WHAT YOU SHOULD DO: Scan each line of the records for the word "êtes" and extract the ones that have it.

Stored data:
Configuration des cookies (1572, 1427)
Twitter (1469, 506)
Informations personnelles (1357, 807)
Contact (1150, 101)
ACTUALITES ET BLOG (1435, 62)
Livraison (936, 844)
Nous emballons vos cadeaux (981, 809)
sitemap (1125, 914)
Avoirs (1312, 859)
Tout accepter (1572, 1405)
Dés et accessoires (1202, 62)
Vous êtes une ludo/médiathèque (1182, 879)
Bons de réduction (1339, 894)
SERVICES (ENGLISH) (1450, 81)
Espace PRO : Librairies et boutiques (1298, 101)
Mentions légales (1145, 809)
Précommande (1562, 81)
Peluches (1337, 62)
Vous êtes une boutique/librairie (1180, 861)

EXERCISE RESPONSE:
Vous êtes une ludo/médiathèque (1182, 879)
Vous êtes une boutique/librairie (1180, 861)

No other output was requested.